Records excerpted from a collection
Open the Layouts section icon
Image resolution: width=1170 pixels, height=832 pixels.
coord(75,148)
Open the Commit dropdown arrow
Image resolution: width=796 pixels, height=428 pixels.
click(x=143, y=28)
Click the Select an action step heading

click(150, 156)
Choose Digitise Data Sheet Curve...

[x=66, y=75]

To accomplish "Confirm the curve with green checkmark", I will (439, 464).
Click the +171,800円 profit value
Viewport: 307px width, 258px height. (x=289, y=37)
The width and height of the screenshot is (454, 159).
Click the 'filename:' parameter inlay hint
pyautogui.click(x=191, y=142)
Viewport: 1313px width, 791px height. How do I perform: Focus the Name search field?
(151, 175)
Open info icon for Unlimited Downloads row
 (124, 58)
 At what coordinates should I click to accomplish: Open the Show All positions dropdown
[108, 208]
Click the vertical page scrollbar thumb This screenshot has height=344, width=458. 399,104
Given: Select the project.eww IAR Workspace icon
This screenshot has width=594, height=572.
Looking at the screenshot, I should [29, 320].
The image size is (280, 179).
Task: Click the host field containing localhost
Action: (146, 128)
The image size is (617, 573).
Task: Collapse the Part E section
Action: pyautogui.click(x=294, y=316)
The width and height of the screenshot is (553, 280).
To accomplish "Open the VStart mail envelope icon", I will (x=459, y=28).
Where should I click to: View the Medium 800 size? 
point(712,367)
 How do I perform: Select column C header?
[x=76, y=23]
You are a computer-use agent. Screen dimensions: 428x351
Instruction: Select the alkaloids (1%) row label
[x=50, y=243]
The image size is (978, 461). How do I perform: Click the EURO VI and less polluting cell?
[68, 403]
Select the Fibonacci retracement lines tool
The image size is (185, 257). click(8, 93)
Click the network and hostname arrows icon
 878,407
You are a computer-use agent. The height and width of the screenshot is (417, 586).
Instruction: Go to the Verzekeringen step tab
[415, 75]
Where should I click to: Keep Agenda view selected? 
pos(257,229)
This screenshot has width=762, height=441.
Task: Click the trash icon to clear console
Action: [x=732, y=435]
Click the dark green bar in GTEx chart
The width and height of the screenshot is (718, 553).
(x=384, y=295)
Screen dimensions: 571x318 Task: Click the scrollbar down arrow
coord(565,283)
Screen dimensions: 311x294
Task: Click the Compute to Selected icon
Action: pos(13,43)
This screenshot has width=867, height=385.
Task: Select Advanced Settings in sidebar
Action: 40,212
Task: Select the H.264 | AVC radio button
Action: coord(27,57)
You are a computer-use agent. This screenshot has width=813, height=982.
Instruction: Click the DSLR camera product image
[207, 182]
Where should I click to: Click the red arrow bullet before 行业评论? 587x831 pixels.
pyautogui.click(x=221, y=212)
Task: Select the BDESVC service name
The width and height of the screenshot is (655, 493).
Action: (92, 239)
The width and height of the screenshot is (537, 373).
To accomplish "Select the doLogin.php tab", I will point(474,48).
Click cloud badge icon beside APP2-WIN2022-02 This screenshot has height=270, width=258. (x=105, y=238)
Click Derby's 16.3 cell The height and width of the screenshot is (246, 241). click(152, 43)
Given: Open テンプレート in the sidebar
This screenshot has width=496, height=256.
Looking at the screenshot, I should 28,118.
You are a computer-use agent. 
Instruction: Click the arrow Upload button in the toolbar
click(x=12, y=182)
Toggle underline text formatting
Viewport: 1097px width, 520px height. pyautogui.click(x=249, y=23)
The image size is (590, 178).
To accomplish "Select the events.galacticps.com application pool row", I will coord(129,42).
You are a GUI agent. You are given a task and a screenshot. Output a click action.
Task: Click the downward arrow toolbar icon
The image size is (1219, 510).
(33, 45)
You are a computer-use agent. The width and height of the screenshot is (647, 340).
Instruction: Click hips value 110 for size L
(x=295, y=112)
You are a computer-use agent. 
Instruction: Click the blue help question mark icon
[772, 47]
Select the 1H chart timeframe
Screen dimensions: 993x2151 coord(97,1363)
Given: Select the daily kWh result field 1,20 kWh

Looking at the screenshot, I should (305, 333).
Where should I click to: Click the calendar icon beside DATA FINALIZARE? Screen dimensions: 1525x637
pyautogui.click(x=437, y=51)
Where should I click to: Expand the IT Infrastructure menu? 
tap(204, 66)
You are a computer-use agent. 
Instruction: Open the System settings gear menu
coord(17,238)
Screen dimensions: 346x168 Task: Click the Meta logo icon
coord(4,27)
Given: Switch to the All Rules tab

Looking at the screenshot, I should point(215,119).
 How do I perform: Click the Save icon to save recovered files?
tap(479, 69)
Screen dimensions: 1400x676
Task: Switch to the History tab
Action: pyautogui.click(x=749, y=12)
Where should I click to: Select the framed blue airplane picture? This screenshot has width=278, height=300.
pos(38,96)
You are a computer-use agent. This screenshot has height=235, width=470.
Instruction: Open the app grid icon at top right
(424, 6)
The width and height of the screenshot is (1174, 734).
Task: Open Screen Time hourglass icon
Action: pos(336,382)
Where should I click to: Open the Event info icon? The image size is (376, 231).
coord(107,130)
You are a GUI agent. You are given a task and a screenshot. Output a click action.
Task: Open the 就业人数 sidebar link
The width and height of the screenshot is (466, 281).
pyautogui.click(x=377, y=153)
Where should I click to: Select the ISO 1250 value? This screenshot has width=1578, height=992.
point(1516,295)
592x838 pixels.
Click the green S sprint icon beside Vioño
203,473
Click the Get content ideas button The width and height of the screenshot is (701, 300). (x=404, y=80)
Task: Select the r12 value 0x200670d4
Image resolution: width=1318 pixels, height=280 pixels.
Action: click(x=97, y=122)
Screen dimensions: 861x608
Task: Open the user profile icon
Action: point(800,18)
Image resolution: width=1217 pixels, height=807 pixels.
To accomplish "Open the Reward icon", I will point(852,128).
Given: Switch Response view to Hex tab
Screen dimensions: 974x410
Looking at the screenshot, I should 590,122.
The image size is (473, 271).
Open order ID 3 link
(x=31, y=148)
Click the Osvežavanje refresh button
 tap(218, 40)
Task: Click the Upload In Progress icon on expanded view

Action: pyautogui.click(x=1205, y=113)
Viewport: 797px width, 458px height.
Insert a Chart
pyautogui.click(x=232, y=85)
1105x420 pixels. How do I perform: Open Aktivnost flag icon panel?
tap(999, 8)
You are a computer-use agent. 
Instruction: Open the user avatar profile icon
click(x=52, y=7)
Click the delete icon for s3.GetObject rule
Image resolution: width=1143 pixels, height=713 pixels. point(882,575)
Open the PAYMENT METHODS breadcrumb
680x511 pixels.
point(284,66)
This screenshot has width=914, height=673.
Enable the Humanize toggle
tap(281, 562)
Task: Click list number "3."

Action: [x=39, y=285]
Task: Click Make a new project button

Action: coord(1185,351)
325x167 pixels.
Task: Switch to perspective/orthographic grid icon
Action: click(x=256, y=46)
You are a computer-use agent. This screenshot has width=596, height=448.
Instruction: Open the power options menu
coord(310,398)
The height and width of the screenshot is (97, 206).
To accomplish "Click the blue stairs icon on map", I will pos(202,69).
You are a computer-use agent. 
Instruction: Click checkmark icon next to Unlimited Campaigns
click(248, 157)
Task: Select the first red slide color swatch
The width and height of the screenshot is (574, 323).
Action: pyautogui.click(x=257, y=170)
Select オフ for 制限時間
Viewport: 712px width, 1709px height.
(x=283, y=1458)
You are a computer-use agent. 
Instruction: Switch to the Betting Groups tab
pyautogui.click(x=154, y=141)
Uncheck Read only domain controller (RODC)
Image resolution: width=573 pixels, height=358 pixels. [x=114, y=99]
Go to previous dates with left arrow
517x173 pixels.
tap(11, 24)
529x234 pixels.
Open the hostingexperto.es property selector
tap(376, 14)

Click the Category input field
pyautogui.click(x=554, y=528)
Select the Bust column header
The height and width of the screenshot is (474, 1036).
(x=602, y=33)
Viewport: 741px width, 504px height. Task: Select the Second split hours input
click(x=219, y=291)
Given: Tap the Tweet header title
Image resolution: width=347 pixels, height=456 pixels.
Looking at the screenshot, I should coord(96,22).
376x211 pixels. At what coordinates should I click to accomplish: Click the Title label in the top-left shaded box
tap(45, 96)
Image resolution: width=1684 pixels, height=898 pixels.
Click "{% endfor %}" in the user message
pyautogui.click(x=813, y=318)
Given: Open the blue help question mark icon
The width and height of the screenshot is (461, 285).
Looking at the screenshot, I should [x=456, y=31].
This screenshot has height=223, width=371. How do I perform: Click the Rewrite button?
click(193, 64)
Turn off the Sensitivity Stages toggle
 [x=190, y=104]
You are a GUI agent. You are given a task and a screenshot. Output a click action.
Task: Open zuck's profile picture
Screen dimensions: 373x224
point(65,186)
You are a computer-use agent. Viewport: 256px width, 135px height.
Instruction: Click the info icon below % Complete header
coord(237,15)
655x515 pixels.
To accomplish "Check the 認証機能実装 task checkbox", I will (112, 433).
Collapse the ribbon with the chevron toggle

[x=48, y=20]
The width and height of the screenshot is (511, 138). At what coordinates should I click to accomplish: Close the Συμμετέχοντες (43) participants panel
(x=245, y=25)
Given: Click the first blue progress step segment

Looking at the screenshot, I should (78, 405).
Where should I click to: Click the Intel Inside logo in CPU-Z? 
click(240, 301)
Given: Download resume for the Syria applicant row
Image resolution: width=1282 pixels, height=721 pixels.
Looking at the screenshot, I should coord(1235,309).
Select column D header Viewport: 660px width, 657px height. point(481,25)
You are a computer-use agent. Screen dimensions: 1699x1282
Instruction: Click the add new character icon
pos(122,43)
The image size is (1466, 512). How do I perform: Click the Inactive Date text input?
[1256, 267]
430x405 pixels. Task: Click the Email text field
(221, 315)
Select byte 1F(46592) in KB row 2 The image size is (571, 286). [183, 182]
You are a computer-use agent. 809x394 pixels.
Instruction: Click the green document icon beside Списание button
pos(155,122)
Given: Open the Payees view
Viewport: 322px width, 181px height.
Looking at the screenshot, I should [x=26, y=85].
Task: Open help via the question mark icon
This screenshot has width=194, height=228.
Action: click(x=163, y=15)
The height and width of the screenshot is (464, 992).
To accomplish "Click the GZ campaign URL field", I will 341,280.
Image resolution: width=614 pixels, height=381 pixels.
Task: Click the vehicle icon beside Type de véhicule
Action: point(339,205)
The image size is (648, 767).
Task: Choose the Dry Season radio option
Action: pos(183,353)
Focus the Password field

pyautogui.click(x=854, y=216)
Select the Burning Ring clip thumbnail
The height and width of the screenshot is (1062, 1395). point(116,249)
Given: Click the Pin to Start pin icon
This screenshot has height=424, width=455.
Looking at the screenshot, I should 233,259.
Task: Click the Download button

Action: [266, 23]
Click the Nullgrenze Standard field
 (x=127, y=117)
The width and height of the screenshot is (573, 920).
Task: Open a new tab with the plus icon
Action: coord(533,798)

■ EXERCISE PROMPT ■
Set down exactly, and only, the lines from the one containing "Select byte 1F(46592)" to the final line of the data.

■ WORKED SOLUTION ■
Select byte 1F(46592) in KB row 2 The image size is (571, 286). [183, 182]
You are a computer-use agent. 809x394 pixels.
Instruction: Click the green document icon beside Списание button
pos(155,122)
Given: Open the Payees view
Viewport: 322px width, 181px height.
Looking at the screenshot, I should [x=26, y=85].
Task: Open help via the question mark icon
This screenshot has width=194, height=228.
Action: click(x=163, y=15)
The height and width of the screenshot is (464, 992).
To accomplish "Click the GZ campaign URL field", I will 341,280.
Image resolution: width=614 pixels, height=381 pixels.
Task: Click the vehicle icon beside Type de véhicule
Action: point(339,205)
The image size is (648, 767).
Task: Choose the Dry Season radio option
Action: pos(183,353)
Focus the Password field

pyautogui.click(x=854, y=216)
Select the Burning Ring clip thumbnail
The height and width of the screenshot is (1062, 1395). point(116,249)
Given: Click the Pin to Start pin icon
This screenshot has height=424, width=455.
Looking at the screenshot, I should 233,259.
Task: Click the Download button

Action: [266, 23]
Click the Nullgrenze Standard field
 (x=127, y=117)
The width and height of the screenshot is (573, 920).
Task: Open a new tab with the plus icon
Action: coord(533,798)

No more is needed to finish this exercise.